Funny, isn't it? On most arguments I expect, and receive, some measure of pushback. Yet, whenever I throw out the issue of progressive thought and principle, nary a peep. What does that signify?
ReplyDeleteMy take is that we've come to perceive progressivism as a social issue, not a mode of governance, a formula for interaction between government and its people. That's an emasculated progressivism, a toothless, kumbaya bit of 'feel good' nonsense.
I'm not clear exactly what you're saying when you get into the generational thing. I mean, Millennials are not now and never have been in charge of politics or the economy. Boomers, on the other hand, have. So if you're going to go into who's to blame for anything wrong with political economy today, it seems pretty dashed clear that it can't be the Millennials. So was the present a sort of immaculate conception?
ReplyDeleteSure, you can say the Liberals the boomers voted for are not the lousy Liberals of today . . . but who oversaw that transformation from Liberals of yesteryear to lousy Liberals of today? Mostly boomers. Who was in charge of the arguably-good Liberals back then, that the boomers voted for? Pierre Trudeau, born in 1919, and others of that sort of age group--clearly not boomers. The boomers can't really take credit for the political class of that era, any more than the Millennials can be blamed for the political class of this one.
Plus, you talk as if the Millennials have been mounting a massive series of unprovoked attacks on us older people, and how dare they and how awful of them. But you should know perfectly well it's not like that. Millennials have been insulted and mocked and lied about at a frantic rate. Here's the generation living the most precarious life that's been seen since the Depression, and you get boomers constantly on their case for being, of all things, entitled! People who took advantage of fast-growing economies, low unemployment, generous social programs, and cheap education, people who could save money while working minimum wage jobs as long as they lived in a one-bedroom, talk down to Millennials who have none of that stuff, trying to claim Millennials are the ones who have it easy.

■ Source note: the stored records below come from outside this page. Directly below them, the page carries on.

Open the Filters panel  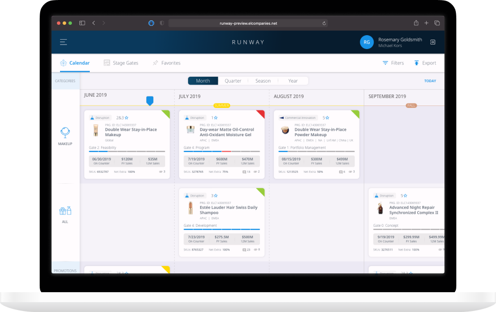[393, 63]
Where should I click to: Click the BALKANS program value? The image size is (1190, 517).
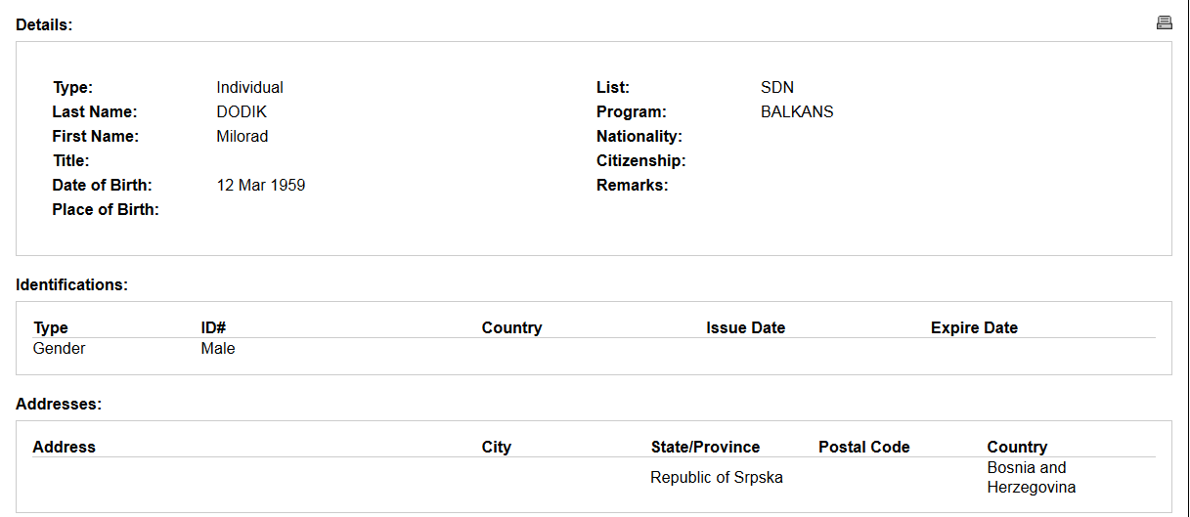(x=796, y=112)
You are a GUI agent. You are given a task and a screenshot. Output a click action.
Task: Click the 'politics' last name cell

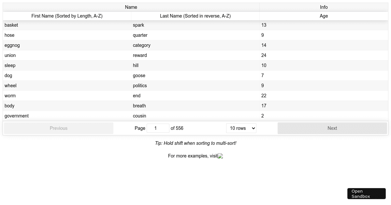click(x=140, y=86)
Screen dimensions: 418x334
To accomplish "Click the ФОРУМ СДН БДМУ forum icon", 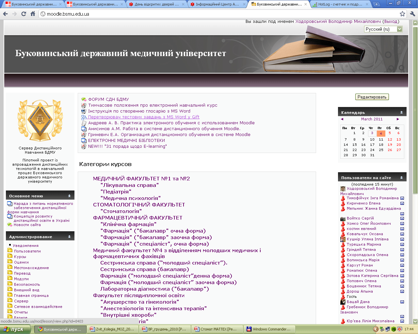I will click(x=84, y=99).
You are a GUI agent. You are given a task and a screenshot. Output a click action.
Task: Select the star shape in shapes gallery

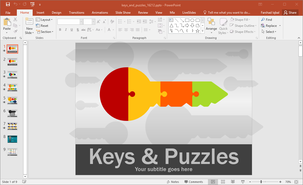[x=197, y=31]
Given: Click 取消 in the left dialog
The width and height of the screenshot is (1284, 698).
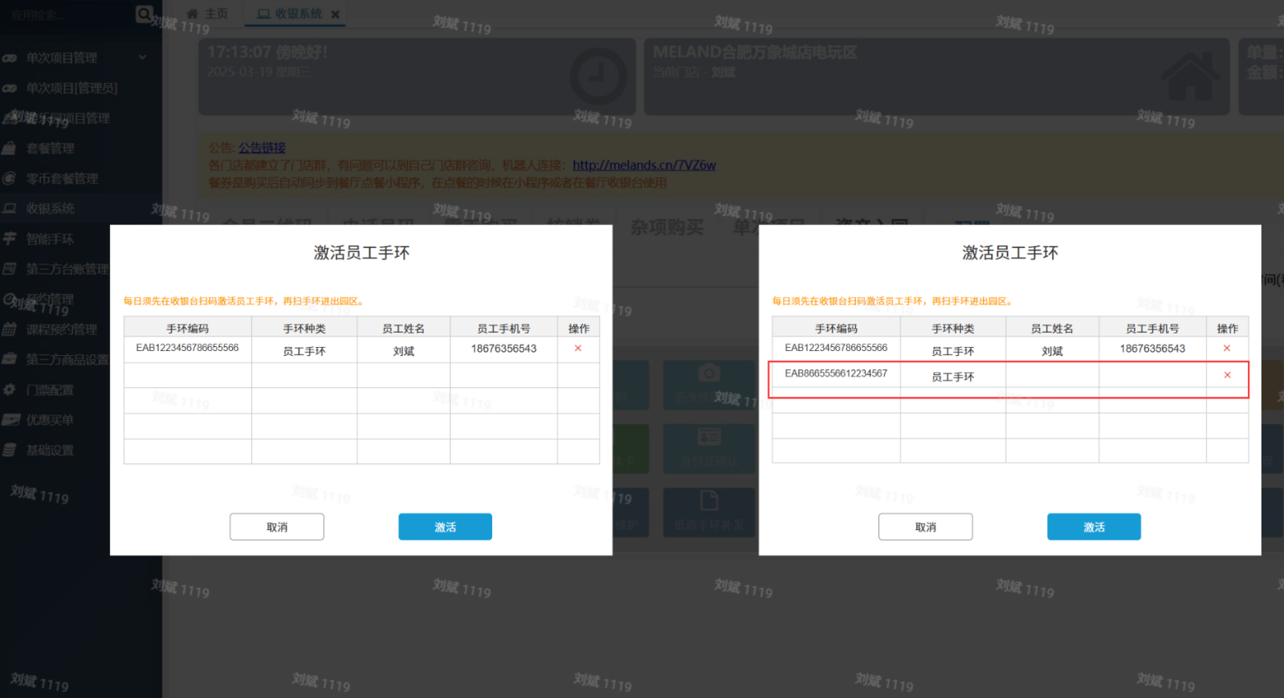Looking at the screenshot, I should (x=277, y=527).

This while the Millennials are deep in debt, there's no steady work, they're running as fast as they can not to stay in the same place but rather to only lose ground gradually. So some Millennials occasionally push back a bit and point out that it's not them who ruined everything, so what?
This whining about Millennials is pointless and divisive. Nobody's saying that you personally broke the world. But collectively yes, it's we older people who did, so we should just suck it up when people point it out. Sure, I, and maybe you, were against all the bastards of our generations that did the ruining, but there you go--we lost, they won, so who defines our generations?
And if we want to start arguing about who's more progressive than whom, the polls make it clear that on average, the young are more progressive, whether in terms of identity politics, left economics, or environmentalism, than older people. Unfortunately, they have nothing to work with because as you pointed out, the political landscape, the available institutions, political parties and so on, not to mention the dominant sources of information, are worthless or worse than worthless, designed to funnel people's positive energies into pointless activity. But this again wasn't the Millennials' doing. Given the way older people with political and economic power put in so much effort setting them up to fail, they're not doing bad.
Long story short: I think you're blaming the victims here.